I like knowing that I get to wake up to the same man each day. I like that he knows what I like . He knows what makes me tick and what makes me ticked off. I like that I can’t keep things from him. I like that he knows when I get that look in my eye, it means there is something I need to tell him. I enjoy gazing into his face and watching his eyes, knowing what he’s thinking without him having to say it. It’s the same face I’ve been looking into for years, and yet, each time I glance at him there is something different in his eyes. Something new to search out and learn.

us

I know what to put into my oatmeal to make it sweet. Just like I know what to put into my marriage to make it sweet. I know my husband loves it when I greet him at the door with a kiss. I know he never tires of hearing how I am so grateful that I get to be his woman. I know he prefers the sponge tilted up so it drains down the sink and doesn’t rot.

I love knowing him and being known. I love that I can sing random songs at all times of the day and he will want an encore. I know that he loves it when I do the funky chicken dance in the kitchen. I love it that he challenges me to be a better woman just by his example.

deardaddy

It isn’t that our marriage isn’t exciting, or unpredictable at times. He may come home and tell me that he wants to go deep sea fishing off the coast of Alaska. I might tell him that I want to publish a book. He might leave me notes in the fridge. I might buy an outfit, just for him. There is always something new to learn about each other. Oh no, this marriage is certainly not boring.
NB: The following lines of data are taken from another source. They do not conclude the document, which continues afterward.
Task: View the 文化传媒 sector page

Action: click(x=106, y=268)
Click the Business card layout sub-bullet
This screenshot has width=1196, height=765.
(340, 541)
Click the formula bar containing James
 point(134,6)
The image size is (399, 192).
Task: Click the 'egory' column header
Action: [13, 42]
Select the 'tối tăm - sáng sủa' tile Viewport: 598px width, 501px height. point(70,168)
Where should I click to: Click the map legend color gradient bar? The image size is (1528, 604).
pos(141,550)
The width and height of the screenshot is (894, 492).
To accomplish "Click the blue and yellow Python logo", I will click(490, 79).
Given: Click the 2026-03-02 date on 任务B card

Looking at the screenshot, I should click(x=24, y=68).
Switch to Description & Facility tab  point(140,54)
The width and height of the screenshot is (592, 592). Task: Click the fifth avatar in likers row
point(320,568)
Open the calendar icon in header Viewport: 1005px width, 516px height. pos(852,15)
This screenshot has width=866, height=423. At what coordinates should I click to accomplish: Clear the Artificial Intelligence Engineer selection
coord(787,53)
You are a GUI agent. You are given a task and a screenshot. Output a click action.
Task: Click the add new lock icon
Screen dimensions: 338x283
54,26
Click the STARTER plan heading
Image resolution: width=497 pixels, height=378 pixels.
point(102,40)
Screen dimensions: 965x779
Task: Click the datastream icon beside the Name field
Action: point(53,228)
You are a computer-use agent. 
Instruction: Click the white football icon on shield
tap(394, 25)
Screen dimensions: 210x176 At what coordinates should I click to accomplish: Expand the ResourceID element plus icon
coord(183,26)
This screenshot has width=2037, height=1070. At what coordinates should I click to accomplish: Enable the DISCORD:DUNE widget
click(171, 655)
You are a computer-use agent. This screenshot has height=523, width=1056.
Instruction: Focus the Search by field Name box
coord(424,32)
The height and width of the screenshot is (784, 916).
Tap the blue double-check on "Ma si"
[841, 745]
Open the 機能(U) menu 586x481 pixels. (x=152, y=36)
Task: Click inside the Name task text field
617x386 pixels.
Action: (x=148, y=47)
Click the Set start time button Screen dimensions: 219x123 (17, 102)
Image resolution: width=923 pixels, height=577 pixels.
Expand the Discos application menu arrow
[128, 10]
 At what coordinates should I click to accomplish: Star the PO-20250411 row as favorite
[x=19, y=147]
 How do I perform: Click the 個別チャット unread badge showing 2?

But while we might be unpredictable at times, our marriage isn’t. I KNOW him and his love.

I love my bowl of oatmeal, I wouldn’t trade this unpredictable predictable marriage for anything.

I wish I would have been able to tell my friend that if her marriage was so boring, that maybe she should try to spice it up. It has been said that if the grass seems greener on the other side, maybe you need to do a better job of watering your grass.

It’s our job to figure out ways to keep our marriage the best it can be. Everything worthwhile in life takes some maintaining; marriage is no different. If you find yourself bored in your marriage, figure out what you can do to work on it and make it the best it can be.

If you want to take on a challenge for a month, then check out my book, The 30 Day Marriage Challenge:

Warning: This book could drastically change your marriage!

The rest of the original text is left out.